▸ Supplied passage:
________________________

You'll probably get more replies in a busier part of the forum. @SusieRainbow could this be moved?


----------



## Freyja

Remember ex racers are used to being in kennels for the majority of the day and in big paddocks for exercise. The only time they may have been on leads has possibly been to go in to the vans to and from the race track and parading in the ring before the races and then they are with other greyhounds even in rescues the chances are they have been taken for walks with other dogs. Remember also they don't wear harnesses on the track they wear collars and leads some dogs just don't like a harness I have a Chinese crested who happily walks on a collar but put a harness on her digs her claws in and refuses to walk.

Things like houses pavements cars are all alien to them they need to take time to get used to their new surroundings my racing greyhound passed away 2 years ago but when we first got her she came straight to us from the track she was collected from the track straight after finishing her last race she walked fine to the car but after that she was unsure of everything but she would go for a walk as I had a show bred greyhound and she went for walks with him.

Please give them plenty of time let them see that going for a walk is fun and they will always go home do you know anyone else with a greyhound who would possibly go outdoor a walk with you and their dog. They do recognise other greyhounds but some can be unsure of other breeds as when in kennels the only other dogs they will see are greyhounds. See if there is a local greyhound or lurcher rescue that may do meet ups or would allow you to take your greyhound out walking with some of their dogs.

The main thing is give them time and don't worry about it if you get worried or concerned it will pass down the lead them them don't look at them and expect them to stop just keep walking briskly with plenty of rewards when they do walk if they stop don't give them treats as that is rewarding them for behaviour you don't want give the treats when they do walk again.

________________________

▸ Recorded information:
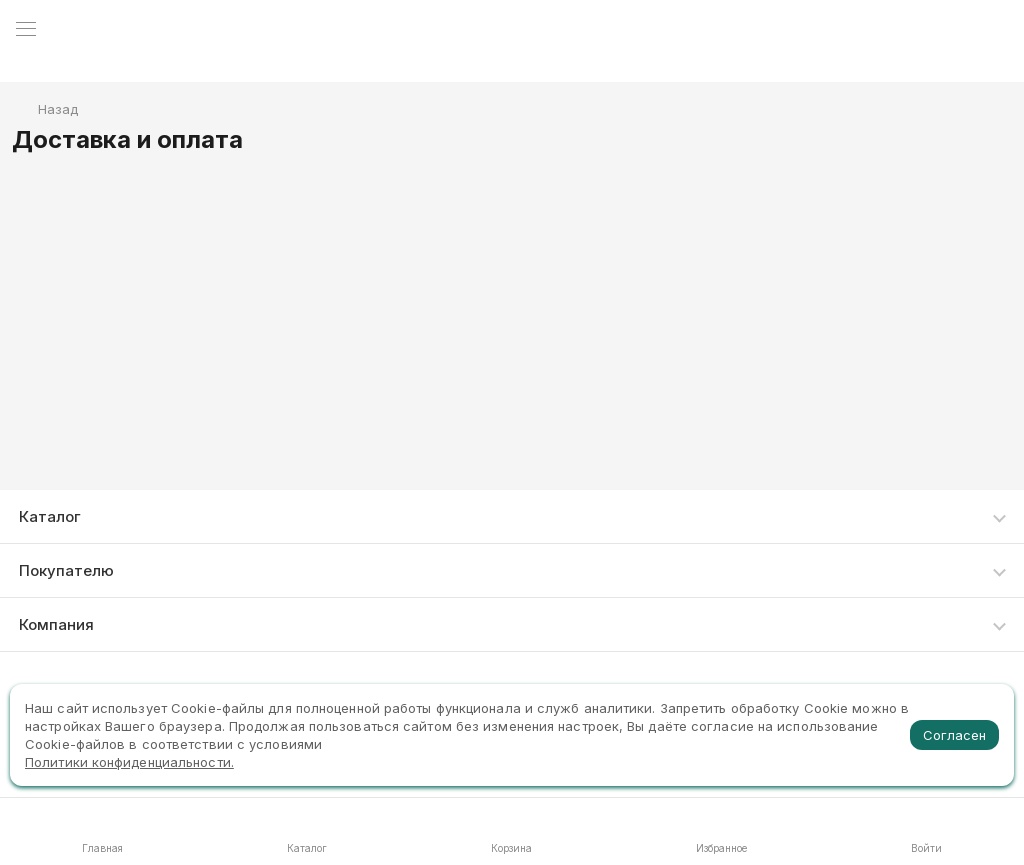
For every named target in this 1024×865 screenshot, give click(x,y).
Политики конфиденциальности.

________________________

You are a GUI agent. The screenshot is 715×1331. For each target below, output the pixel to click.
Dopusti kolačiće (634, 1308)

________________________

▸ Exercises to complete:
1. Set down the part of the greyhound forum thread that begins at the words "You'll probably get" and stops after the words "refuses to walk.".
2. Resume the forum thread on walking a former racing greyhound, writing on from its last sentence.
The records have nothing to do with the forum thread about former racing greyhounds.

▸ Results in order:
1.
You'll probably get more replies in a busier part of the forum. @SusieRainbow could this be moved?


----------



## Freyja

Remember ex racers are used to being in kennels for the majority of the day and in big paddocks for exercise. The only time they may have been on leads has possibly been to go in to the vans to and from the race track and parading in the ring before the races and then they are with other greyhounds even in rescues the chances are they have been taken for walks with other dogs. Remember also they don't wear harnesses on the track they wear collars and leads some dogs just don't like a harness I have a Chinese crested who happily walks on a collar but put a harness on her digs her claws in and refuses to walk.

2.
----------



## Kirsty Broens

Hi Freyja

Thank you very much for your reply. As we live rurally, we hardly ever see any dogs (and humans, which quite frankly I am very happy about!), but surprisingly did come across an elderly gent with 2 elderly greyhounds ... we met them when we'd only had Angus for a couple of weeks and it was lovely to see how gentle and quiet they were when greeting each other. 

I always praise Angus and talk to him whilst walking, and when he does his business. I know I need to let go of the feeling he is controlling me. He is a dog of course, but different from other breeds due to his background I know, and as you have said. And they are as a breed a lot more sensitive. I think because I know he seems to like walking at certain times, it does feel as if he is controlling me, how we walk whenever we go out. I always take him outside the property to do his business, and this is 6 x a day. The midday outting is usually the time I try and go for a decent walk with him. He surprises me sometimes, when it is almost effortless to walk with him.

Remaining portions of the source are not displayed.